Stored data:
"""
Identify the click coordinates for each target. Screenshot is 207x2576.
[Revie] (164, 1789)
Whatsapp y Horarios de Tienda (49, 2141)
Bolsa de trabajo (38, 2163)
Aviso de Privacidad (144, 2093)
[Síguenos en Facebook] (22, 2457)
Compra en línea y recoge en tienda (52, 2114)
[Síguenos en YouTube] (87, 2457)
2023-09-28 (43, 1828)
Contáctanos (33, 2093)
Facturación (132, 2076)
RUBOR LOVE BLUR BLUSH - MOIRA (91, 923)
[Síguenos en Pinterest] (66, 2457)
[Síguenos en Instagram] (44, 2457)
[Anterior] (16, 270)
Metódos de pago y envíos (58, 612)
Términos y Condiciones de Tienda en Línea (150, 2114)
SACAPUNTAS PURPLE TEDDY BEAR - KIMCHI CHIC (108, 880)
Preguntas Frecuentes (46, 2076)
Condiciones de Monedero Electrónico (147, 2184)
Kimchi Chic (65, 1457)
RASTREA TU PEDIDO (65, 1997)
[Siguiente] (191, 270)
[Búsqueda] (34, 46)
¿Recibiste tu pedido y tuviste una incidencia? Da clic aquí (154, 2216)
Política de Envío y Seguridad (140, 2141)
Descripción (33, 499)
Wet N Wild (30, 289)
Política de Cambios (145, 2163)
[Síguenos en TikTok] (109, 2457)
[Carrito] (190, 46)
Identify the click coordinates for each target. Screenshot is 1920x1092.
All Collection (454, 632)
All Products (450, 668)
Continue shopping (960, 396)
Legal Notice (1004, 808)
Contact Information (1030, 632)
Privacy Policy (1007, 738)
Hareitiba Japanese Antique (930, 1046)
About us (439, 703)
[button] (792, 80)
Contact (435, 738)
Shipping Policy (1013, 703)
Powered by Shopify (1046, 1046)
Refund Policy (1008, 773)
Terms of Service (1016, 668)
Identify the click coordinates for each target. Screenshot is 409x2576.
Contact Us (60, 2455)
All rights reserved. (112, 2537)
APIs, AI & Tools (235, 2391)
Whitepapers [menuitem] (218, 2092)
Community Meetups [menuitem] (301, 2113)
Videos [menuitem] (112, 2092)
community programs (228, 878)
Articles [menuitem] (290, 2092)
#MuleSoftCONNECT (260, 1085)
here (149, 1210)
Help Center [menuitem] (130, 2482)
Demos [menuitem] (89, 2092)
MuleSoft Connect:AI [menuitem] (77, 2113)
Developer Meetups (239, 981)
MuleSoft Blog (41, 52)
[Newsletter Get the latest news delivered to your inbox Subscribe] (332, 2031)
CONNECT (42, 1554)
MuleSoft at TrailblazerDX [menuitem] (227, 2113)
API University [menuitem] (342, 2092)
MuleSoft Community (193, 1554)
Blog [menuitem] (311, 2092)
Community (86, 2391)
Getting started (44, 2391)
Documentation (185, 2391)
"""
**INSTRUCTIONS FOR THE TASK**
No line before the one with "Powered by Shopify (1046, 1046)" belongs in the answer; copy that line and the rest of the records exactly.

**RESPONSE TO THE EXERCISE**
Powered by Shopify (1046, 1046)
Refund Policy (1008, 773)
Terms of Service (1016, 668)
Identify the click coordinates for each target. Screenshot is 409x2576.
Contact Us (60, 2455)
All rights reserved. (112, 2537)
APIs, AI & Tools (235, 2391)
Whitepapers [menuitem] (218, 2092)
Community Meetups [menuitem] (301, 2113)
Videos [menuitem] (112, 2092)
community programs (228, 878)
Articles [menuitem] (290, 2092)
#MuleSoftCONNECT (260, 1085)
here (149, 1210)
Help Center [menuitem] (130, 2482)
Demos [menuitem] (89, 2092)
MuleSoft Connect:AI [menuitem] (77, 2113)
Developer Meetups (239, 981)
MuleSoft Blog (41, 52)
[Newsletter Get the latest news delivered to your inbox Subscribe] (332, 2031)
CONNECT (42, 1554)
MuleSoft at TrailblazerDX [menuitem] (227, 2113)
API University [menuitem] (342, 2092)
MuleSoft Community (193, 1554)
Blog [menuitem] (311, 2092)
Community (86, 2391)
Getting started (44, 2391)
Documentation (185, 2391)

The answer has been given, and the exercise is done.